Film ini merupakan produksi Jepang dan Indonesia. Landasan ceritanya diangkat dari kisah nyata sejumlah serdadu elit Dai Nippon Tentara ke-16 yang turut bertempur di pihak Republik dalam perang Kemerdekaan. Dengan bumbu romansa percintaan yang melibatkan seorang prajurit kekaisaran dengan perawat Indonesia dalam medan laga yang sama. Judul "Merdeka 17805" diambil dari angka, bulan, dan penggalan tahun pada penanggalan Jepang (2605 atau 1945 dalam kalender Masehi). Angka yang juga digunakan dalam naskah resmi Proklamasi Kemerdekaan Republik Indonesia yang dikumandangkan Sukarno-Hatta.

Film ini termasuk kontroversial karena Jepang ditampilkan bak dewa penolong hingga kemerdekaan dapat tercapai. Namun sejarah memang penuh paradoks. Kenyataan bahwa lagu Indonesia Raya dengan bebas dinyanyikan hanya bisa terjadi pada era pendudukan Jepang.

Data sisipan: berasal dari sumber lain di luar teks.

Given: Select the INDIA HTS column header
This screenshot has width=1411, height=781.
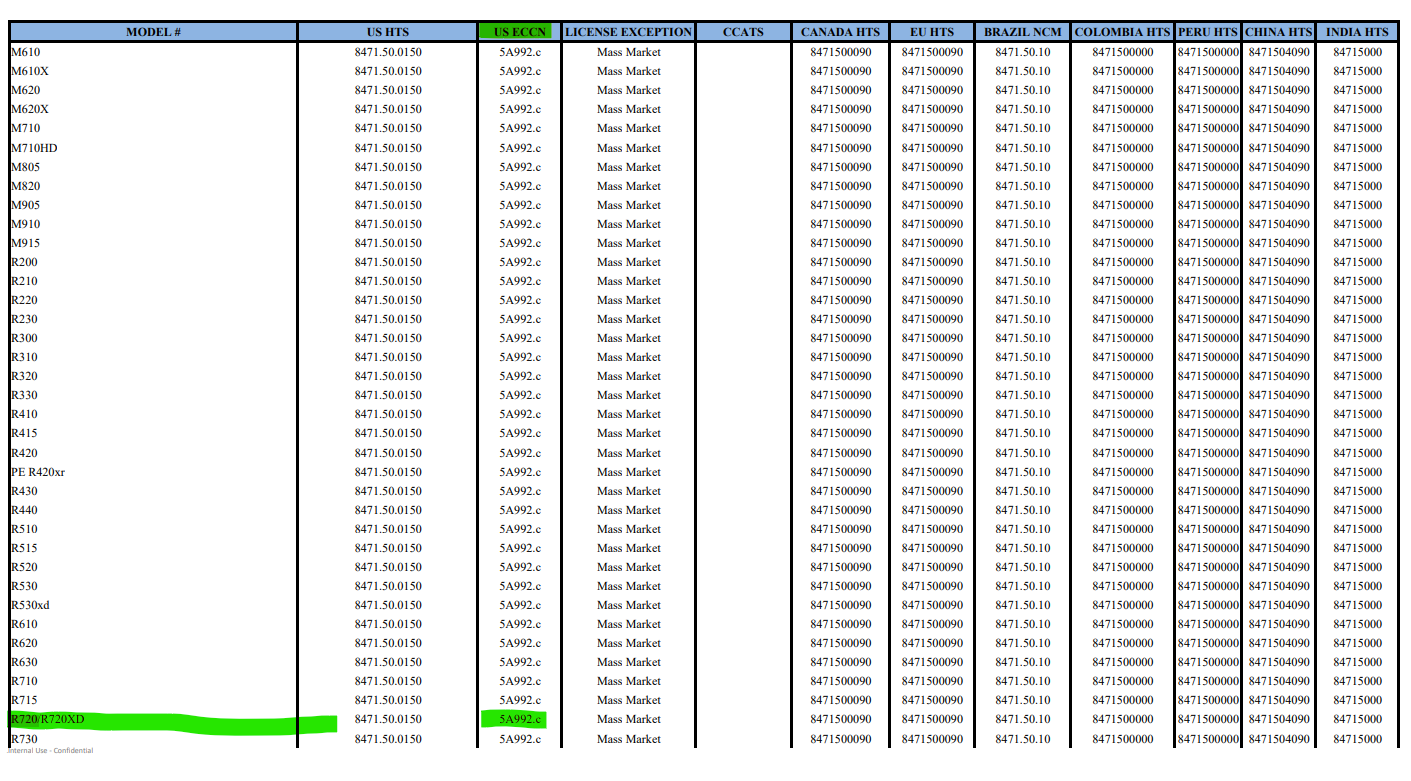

Sejarah perang selalu dekat dengan propaganda dari pihak-pihak yang bertikai. Pada masa pendudukan Jepang, propaganda Belanda juga menyelinap bersama angin kesempatan. Duta Besar Indonesia untuk Jepang, Soemadi Brotodiningrat sempat melayangkan surat protes kepada produser film "Merdeka", Katsuaki Asano untuk membuang adegan yang menurutnya merendahkan bangsa Indonesia.

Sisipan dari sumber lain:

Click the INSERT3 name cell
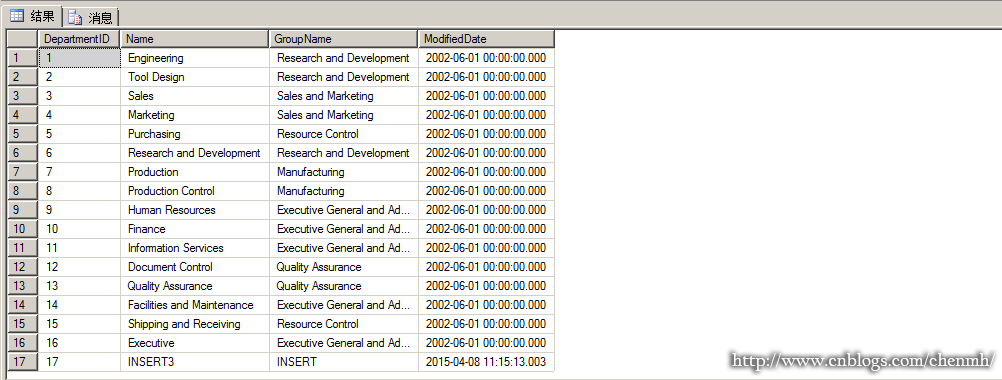1002x380 pixels. pyautogui.click(x=195, y=362)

Scene yang dimaksud adalah adegan seorang nenek tua Indonesia yang mencium kaki tentara Jepang sebagai pembuka film. Dia adalah salah seorang penyambut, ketika tentara Dai Nippon mendarat di pantai Jawa (shooting di lakukan di pesisir wilayah Yogyakarta). Pengarah lakon mengaitkan adegan tersebut dengan ramalan Jayabaya tentang akan datangnya orang-orang kuning yang akan menyelamatkan rakyat tanah Jawa dari penderitaan yang seperti tak berujung. Protes sang Dubes tampaknya tak berhasil. Saat premiere pada awal 2001, adegan-adegan kontroversial yang diprotes Dubes tetap tampil merdeka saat penayangan.

Film hanyalah medium eskpresi seni peran. Namun dia juga bisa menjadi wadah atas nama sebentuk misi. Jika ada pengarahan sejarah di balik misi, maka simaklah "Merdeka 17805" dalam konteks yang terbuka. Tak perlu gusar. Karena dari sana mungkin mengalir anak sungai kebenaran, atau samudra propaganda belaka. Film adalah opini dalam lapisan-lapisannya yang subyektif. Dalam konteks histori, arus besar subyektivitas selalu menghanyutkan sampan tanpa nahkoda. Itu sebabnya gelombang sejarah tak pernah berhenti mendeburkan gelombang untuk mencari kebenarannya yang hakiki.

Film ini akan diputar di Galeri Foto Jurnalistik Antara, Pasar Baru, pada Minggu, 6 September 2015 pukul 15:00 WIB. Usai pemutaran akan ada diskusi oleh pembicara Bonnie Triyana, sejarawan Universitas Diponegoro dan pendiri situs dan majalah Historia, Lola Amaria (aktris, sutradara dan produser film) dan Dyah Sulistyorini dari Kantor Berita Antara sebagai moderator.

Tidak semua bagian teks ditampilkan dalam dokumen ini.